È possibile, se non necessaria, la collaborazione tra fondi pubblici e piattaforme di streaming ai fini del finanziamento di opere audiovisive? Se lo sono chiesto i partecipanti al panel Public Film Funding at a Crossroads, ospitato a Merano (Alto Adige) da Incontri#11, la film conference organizzata da IDM-Film Commission Südtirol (26-29 aprile). Il dibattito, che ha preso il nome dall’omonimo report sul finanziamento pubblico pubblicato di recente dalla svedese Film i Väst, e presentato a Merano dal suo autore Tomas Eskilsson ha visto produttori e rappresentanti di fondi pubblici confrontarsi su alcuni punti della ricerca, basata su più di 700 interviste a professionisti dell’audiovisivo, condotte nel 2021. La domanda di base è: si può “dormire con il nemico”?

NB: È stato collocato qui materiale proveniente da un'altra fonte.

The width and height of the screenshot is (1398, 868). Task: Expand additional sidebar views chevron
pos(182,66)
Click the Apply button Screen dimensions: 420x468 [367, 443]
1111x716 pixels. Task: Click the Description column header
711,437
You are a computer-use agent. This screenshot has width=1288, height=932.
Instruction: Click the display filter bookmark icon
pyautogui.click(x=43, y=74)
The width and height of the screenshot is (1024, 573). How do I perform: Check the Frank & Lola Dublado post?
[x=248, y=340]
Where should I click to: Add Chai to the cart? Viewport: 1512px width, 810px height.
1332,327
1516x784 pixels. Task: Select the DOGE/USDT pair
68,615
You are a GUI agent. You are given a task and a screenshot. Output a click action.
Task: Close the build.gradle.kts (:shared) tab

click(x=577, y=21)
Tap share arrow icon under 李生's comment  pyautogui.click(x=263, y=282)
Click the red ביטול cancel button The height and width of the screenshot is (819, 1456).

“Quella degli streamer globali è una presenza positiva perché significa allargare il pubblico – ha esordito Sergio Garcia de Leaniz, project manager di Eurimages – anche se sarebbe interessante conoscere i dati dell’impatto di tale esposizione sul pubblico, ad oggi sconosciuti. Questa è una cosa che andrebbe discussa”. E ha specificato: “Ci sono due elementi che vogliamo preservare in questa coesistenza: l’uscita nelle sale nei paesi coproduttori come prima finestra, e che l’IP e il controllo creativo rimanga nelle mani dei produttori indipendenti. Sulla base di queste condizioni, siamo disposti a discutere caso per caso”.
“Per noi un film è per sua natura un progetto destinato alle sale, ma anche i contenuti concepiti interamente dagli streamer oggi hanno un’uscita theatrical”, osserva Iole Giannattasio, responsabile Attività internazionali, supporto legale e ufficio studi presso la DG Cinema e Audiovisivo del Ministero della Cultura. “Stiamo adattando le nostre norme per stare al passo con i nuovi modelli di business e di distribuzione, ma una cosa è certa: non si può non cooperare con gli streamer”. E ha ricordato: “Nel 2015 abbiamo creato il tax credit per supportare i produttori indipendenti consentendo loro di trattenere l’IP ed essere più liberi creativamente al cospetto dell’emittente di servizio pubblico. Oggi la tv pubblica è un player piccolo rispetto alle piattaforme. Resta importante che il contenuto creato per uno streamer o una tv sia creativamente indipendente, e questo può succedere solo se il produttore ha qualcosa da mettere sul tavolo”.
Diverso è il parere del produttore tedesco Henning Ferber, di Henning Ferber Filmproduktion: “Le piattaforme sono compagnie commerciali che commissionano contenuti, non dovrebbero essere finanziate perché il loro business model si basa sugli abbonamenti. L’obiettivo dei finanziamenti pubblici è far sì che i film vengano fatti, e le piattaforme non hanno bisogno di soldi pubblici per produrre film, nemmeno quelli locali”.
“Il punto da discutere è cosa sia pubblico. Ciò che è pubblico appartiene a me, è qualcosa che mi rende orgoglioso di essere italiano”, mette in chiaro Marco Alessi, CEO di Dugong Films. “La questione è se sei orgoglioso di dare il 40% di tax credit a Netflix: io lo sono se il film è di pubblico interesse, se ha un valore culturale. La discussione è aperta, ma una cosa è certa: il nostro scopo è diverso dal loro, il loro scopo è aumentare gli abbonati”.
“Come fondo regionale abbiamo supportato progetti in cui erano coinvolti gli streamer, ed è una grande responsabilità”, precisa Birgit Oberkofler, direttrice della Film Commission IDM Südtirol. “L’aspetto culturale è importante, certo, ma un progetto deve anche avere i suoi spettatori, poiché si tratta di soldi pubblici. Bisogna essere aperti, flessibili e andare nella direzione del mercato. Quello che facciamo noi è riunire piccoli produttori, fondi di sviluppo e player globali, perché abbiano accesso a cose nuove, eccitanti, a cui non avrebbero accesso senza il nostro aiuto”.
Una riflessione, infine, da parte di Tomas Eskilsson, responsabile della strategia presso Film i Väst e, lo ricordiamo, autore del report. “È importante capire la diversità – sottolinea – Prendiamo l’Europa dell’Est. La maggior parte dei produttori intervistati avrebbe voluto che le piattaforme arrivassero l’indomani stesso, per sopravvivere e per ragioni creative e artistiche. Non tutti i paesi sono così aperti e democratici: gli streamer a volte offrono migliori opportunità di raccontare la tua storia senza vincoli o limitazioni politiche”.